--- Information Enclosed Below ---
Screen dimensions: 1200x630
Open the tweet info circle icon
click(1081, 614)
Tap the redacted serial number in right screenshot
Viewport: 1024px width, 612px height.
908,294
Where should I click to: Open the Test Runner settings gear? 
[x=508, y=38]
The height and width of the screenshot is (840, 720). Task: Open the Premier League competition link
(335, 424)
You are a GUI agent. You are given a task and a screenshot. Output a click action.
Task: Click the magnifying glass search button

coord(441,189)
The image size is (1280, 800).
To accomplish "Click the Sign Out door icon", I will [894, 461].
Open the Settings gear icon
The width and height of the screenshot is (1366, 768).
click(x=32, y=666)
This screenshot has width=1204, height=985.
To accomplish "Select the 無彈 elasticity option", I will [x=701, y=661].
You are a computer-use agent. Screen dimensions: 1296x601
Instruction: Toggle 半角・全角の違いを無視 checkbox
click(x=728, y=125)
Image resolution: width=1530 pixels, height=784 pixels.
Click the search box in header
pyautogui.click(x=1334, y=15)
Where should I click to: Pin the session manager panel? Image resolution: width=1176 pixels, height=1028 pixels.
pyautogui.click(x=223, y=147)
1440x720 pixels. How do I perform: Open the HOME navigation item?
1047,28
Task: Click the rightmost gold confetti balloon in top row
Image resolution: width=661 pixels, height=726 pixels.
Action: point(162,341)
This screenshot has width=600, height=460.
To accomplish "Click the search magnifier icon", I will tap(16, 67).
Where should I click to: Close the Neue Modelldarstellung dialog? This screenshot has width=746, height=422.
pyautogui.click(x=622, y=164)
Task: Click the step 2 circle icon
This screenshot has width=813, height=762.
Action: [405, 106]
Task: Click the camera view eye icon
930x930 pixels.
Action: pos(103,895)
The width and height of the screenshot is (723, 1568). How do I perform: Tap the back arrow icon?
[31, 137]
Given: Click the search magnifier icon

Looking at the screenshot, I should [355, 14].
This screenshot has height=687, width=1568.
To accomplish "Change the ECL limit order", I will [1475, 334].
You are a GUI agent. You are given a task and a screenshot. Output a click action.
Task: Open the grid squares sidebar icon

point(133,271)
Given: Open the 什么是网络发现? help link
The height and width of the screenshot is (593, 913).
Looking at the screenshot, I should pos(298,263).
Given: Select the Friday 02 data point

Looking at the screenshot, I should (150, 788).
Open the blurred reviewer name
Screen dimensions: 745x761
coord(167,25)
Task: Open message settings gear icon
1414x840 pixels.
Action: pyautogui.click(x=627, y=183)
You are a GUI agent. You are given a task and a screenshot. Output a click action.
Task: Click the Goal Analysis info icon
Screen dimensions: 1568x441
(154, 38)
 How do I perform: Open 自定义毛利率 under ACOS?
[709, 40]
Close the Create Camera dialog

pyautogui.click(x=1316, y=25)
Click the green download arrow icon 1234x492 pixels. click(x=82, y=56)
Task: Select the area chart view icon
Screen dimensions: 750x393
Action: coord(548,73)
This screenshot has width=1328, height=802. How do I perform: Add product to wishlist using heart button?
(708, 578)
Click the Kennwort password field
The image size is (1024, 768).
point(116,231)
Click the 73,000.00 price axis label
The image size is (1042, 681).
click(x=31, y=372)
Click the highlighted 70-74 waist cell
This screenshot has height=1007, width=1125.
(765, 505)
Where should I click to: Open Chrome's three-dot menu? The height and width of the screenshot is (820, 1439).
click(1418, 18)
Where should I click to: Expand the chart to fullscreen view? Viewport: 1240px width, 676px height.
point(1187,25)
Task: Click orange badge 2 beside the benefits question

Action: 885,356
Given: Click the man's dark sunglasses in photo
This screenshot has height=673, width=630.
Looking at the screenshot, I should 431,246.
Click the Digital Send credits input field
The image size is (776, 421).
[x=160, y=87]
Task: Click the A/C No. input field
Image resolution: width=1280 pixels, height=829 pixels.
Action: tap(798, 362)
--- End of Enclosed Information ---
◆ **Assignment**:
Your response needs to restate the lines above exactly.

◆ **Response box**:
Screen dimensions: 1200x630
Open the tweet info circle icon
click(1081, 614)
Tap the redacted serial number in right screenshot
Viewport: 1024px width, 612px height.
908,294
Where should I click to: Open the Test Runner settings gear? 
[x=508, y=38]
The height and width of the screenshot is (840, 720). Task: Open the Premier League competition link
(335, 424)
You are a GUI agent. You are given a task and a screenshot. Output a click action.
Task: Click the magnifying glass search button

coord(441,189)
The image size is (1280, 800).
To accomplish "Click the Sign Out door icon", I will [894, 461].
Open the Settings gear icon
The width and height of the screenshot is (1366, 768).
click(x=32, y=666)
This screenshot has width=1204, height=985.
To accomplish "Select the 無彈 elasticity option", I will [x=701, y=661].
You are a computer-use agent. Screen dimensions: 1296x601
Instruction: Toggle 半角・全角の違いを無視 checkbox
click(x=728, y=125)
Image resolution: width=1530 pixels, height=784 pixels.
Click the search box in header
pyautogui.click(x=1334, y=15)
Where should I click to: Pin the session manager panel? Image resolution: width=1176 pixels, height=1028 pixels.
pyautogui.click(x=223, y=147)
1440x720 pixels. How do I perform: Open the HOME navigation item?
1047,28
Task: Click the rightmost gold confetti balloon in top row
Image resolution: width=661 pixels, height=726 pixels.
Action: point(162,341)
This screenshot has width=600, height=460.
To accomplish "Click the search magnifier icon", I will tap(16, 67).
Where should I click to: Close the Neue Modelldarstellung dialog? This screenshot has width=746, height=422.
pyautogui.click(x=622, y=164)
Task: Click the step 2 circle icon
This screenshot has width=813, height=762.
Action: [405, 106]
Task: Click the camera view eye icon
930x930 pixels.
Action: pos(103,895)
The width and height of the screenshot is (723, 1568). How do I perform: Tap the back arrow icon?
[31, 137]
Given: Click the search magnifier icon

Looking at the screenshot, I should [355, 14].
This screenshot has height=687, width=1568.
To accomplish "Change the ECL limit order", I will [1475, 334].
You are a GUI agent. You are given a task and a screenshot. Output a click action.
Task: Open the grid squares sidebar icon

point(133,271)
Given: Open the 什么是网络发现? help link
The height and width of the screenshot is (593, 913).
Looking at the screenshot, I should pos(298,263).
Given: Select the Friday 02 data point

Looking at the screenshot, I should (150, 788).
Open the blurred reviewer name
Screen dimensions: 745x761
coord(167,25)
Task: Open message settings gear icon
1414x840 pixels.
Action: pyautogui.click(x=627, y=183)
You are a GUI agent. You are given a task and a screenshot. Output a click action.
Task: Click the Goal Analysis info icon
Screen dimensions: 1568x441
(154, 38)
 How do I perform: Open 自定义毛利率 under ACOS?
[709, 40]
Close the Create Camera dialog

pyautogui.click(x=1316, y=25)
Click the green download arrow icon 1234x492 pixels. click(x=82, y=56)
Task: Select the area chart view icon
Screen dimensions: 750x393
Action: coord(548,73)
This screenshot has width=1328, height=802. How do I perform: Add product to wishlist using heart button?
(708, 578)
Click the Kennwort password field
The image size is (1024, 768).
point(116,231)
Click the 73,000.00 price axis label
The image size is (1042, 681).
click(x=31, y=372)
Click the highlighted 70-74 waist cell
This screenshot has height=1007, width=1125.
(765, 505)
Where should I click to: Open Chrome's three-dot menu? The height and width of the screenshot is (820, 1439).
click(1418, 18)
Where should I click to: Expand the chart to fullscreen view? Viewport: 1240px width, 676px height.
point(1187,25)
Task: Click orange badge 2 beside the benefits question

Action: 885,356
Given: Click the man's dark sunglasses in photo
This screenshot has height=673, width=630.
Looking at the screenshot, I should 431,246.
Click the Digital Send credits input field
The image size is (776, 421).
[x=160, y=87]
Task: Click the A/C No. input field
Image resolution: width=1280 pixels, height=829 pixels.
Action: tap(798, 362)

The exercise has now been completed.